The Tapuae Marine Reserve borders Ngā Motu/Sugar Loaf Islands Marine Protected Area and the rules of these adjoining areas differ. In Tapuae Marine Reserve, you can't fish or remove marine life or natural material. In Ngā Motu/Sugar Loaf Islands Marine Protected Area, some forms of fishing are permitted.
Find things to do and places to stay Tapuae Marine Reserve
You’ll see New Zealand fur seals/kekeno on and around the islands - pups are born in the summer.
Kekeno spend a lot of time on land in their rocky rest areas (haul outs). The males are bigger and more heavily muscled than the females. You may see the dominant bulls defending their territory by glaring, posturing and even fighting.
Remember seals are wild animals and will defend their territory aggressively. Enjoy them from a distance, at least 20 m away.
Access the boat ramp from Ocean View Parade, New Plymouth.
The seas in this reserve can be quite wild - always check with Coastguard for weather and sea conditions. Coastguard operates on VHF Ch61.
Keep an eye out for divers and swimmers. You must not exceed a speed of 5 knots (a fast walking speed) if you are:
- within 200m of the shore
- within 200m of any structure
- within 200m of a boat displaying a diver’s flag
- within 50m of any other boat
- within 50m of a person swimming
Always wear lifejackets, carry two separate waterproof ways of communicating, check the weather before you go, and avoid alcohol. More about water safety.
The best time of year to dive is January to April - there is plenty to explore amongst the rocks and canyons of the northern reserve.
On a calm day, there are snorkelling opportunities off the beach at the Tapuae stream end.
Tapuae Marine Reserve is an unpatrolled surf beach and as such can be subject to large swells and rip currents. Know your limits and if in doubt stay out. More about water safety.
The reserve can be accessed by boat from the New Plymouth boat ramp on Ocean View Parade.
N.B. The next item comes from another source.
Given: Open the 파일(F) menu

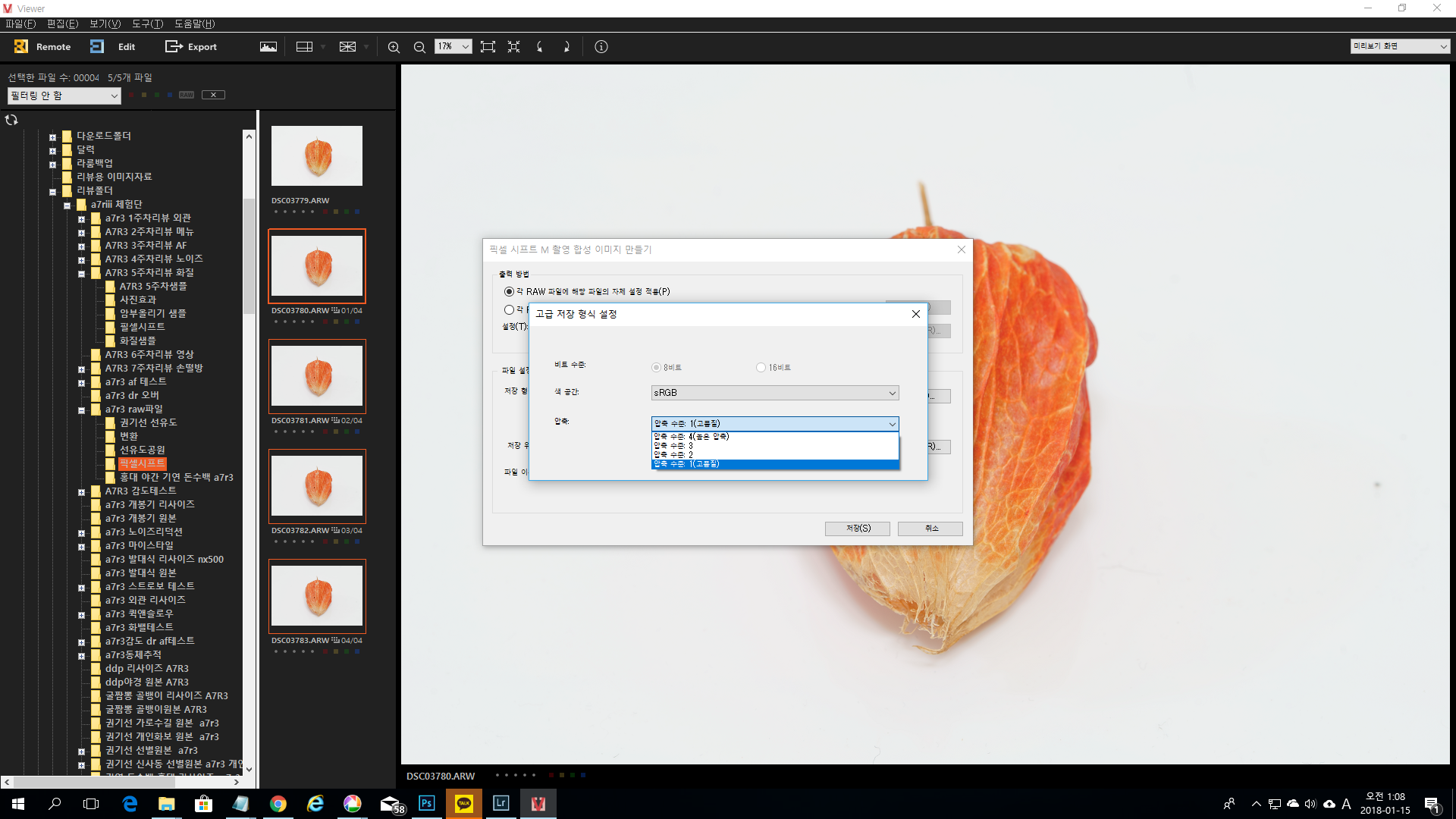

Tapuae Marine Reserve borders Ngā Motu/Sugar Loaf Islands Marine Protected Area. Be aware that the rules of these adjoining areas differ:
- you can't fish or remove marine life or natural material within Tapuae Marine Reserve
- some forms of fishing are permitted within the Ngā Motu/Sugar Loaf Islands Marine Protected Area.
Marine reserve rules
Marine reserves are no-take areas. You may not remove any animal or natural form. That means no fishing of any kind, no shellfish gathering, and no removal of rocks, shells, driftwood or plants.
Information signs marked 'Marine Reserve' are posted at clearly visible locations at the New Plymouth boat ramp and at all major access points along the coastline near the marine reserve.
GPS descriptions are given for the seaward boundaries and pamphlets are freely available in many locations to further inform the public about the reserve.
Surveillance and enforcement of the reserve is carried out by DOC. Warranted officers undertake regular patrols and are assisted by Honorary Rangers, from the community, appointed under the Marine Reserves Act.
However, you can help too. Report offences to DOC on +64 6 759 0350 (office hours), or 0800 DOC HOT (after hours).
Central area (lower half of the North Island) fishing rules
Check fishing rules in the area before you go fishing. You need to check for:
- the set net ban in Taranaki
- closed and restricted fishing areas
- temporary closures
- other set net restrictions
- food safety closures.
You should always check with Coastguard for weather and sea conditions. Coastguard operates on VHF Ch61.
The remains of an ancient volcano sit at the northern end of Tapuae Marine Reserve, visible as a series of islands and rocks (their steep sides continue deep down beneath the water). The waters here cover a craggy labyrinth of pinnacles, canyons and caves.
Their shelter provides a habitat for around 400 species of fish (especially around Seal Rock). These landforms are also encrusted with the usual reef species of sponges and shellfish, and colonies of bryozoans – tiny animals that build skeletons resembling coral.
The southern part of the reserve is typical of the wild Taranaki coast – reef, mud and sand below, and black sand beaches above. About a third of the area is rocky reef, mostly cobble and boulder platforms. These scattered reefs shelter many species of marine animals and plants.
Visitors may see New Zealand fur seals, as well as humpback, pilot and southern right whales, and orcas.